Collected data entries:
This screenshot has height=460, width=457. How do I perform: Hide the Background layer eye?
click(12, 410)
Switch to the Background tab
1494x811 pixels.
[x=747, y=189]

What to do - Return all of the lines above exactly, with none omitted.

Response to this task -
This screenshot has height=460, width=457. How do I perform: Hide the Background layer eye?
click(12, 410)
Switch to the Background tab
1494x811 pixels.
[x=747, y=189]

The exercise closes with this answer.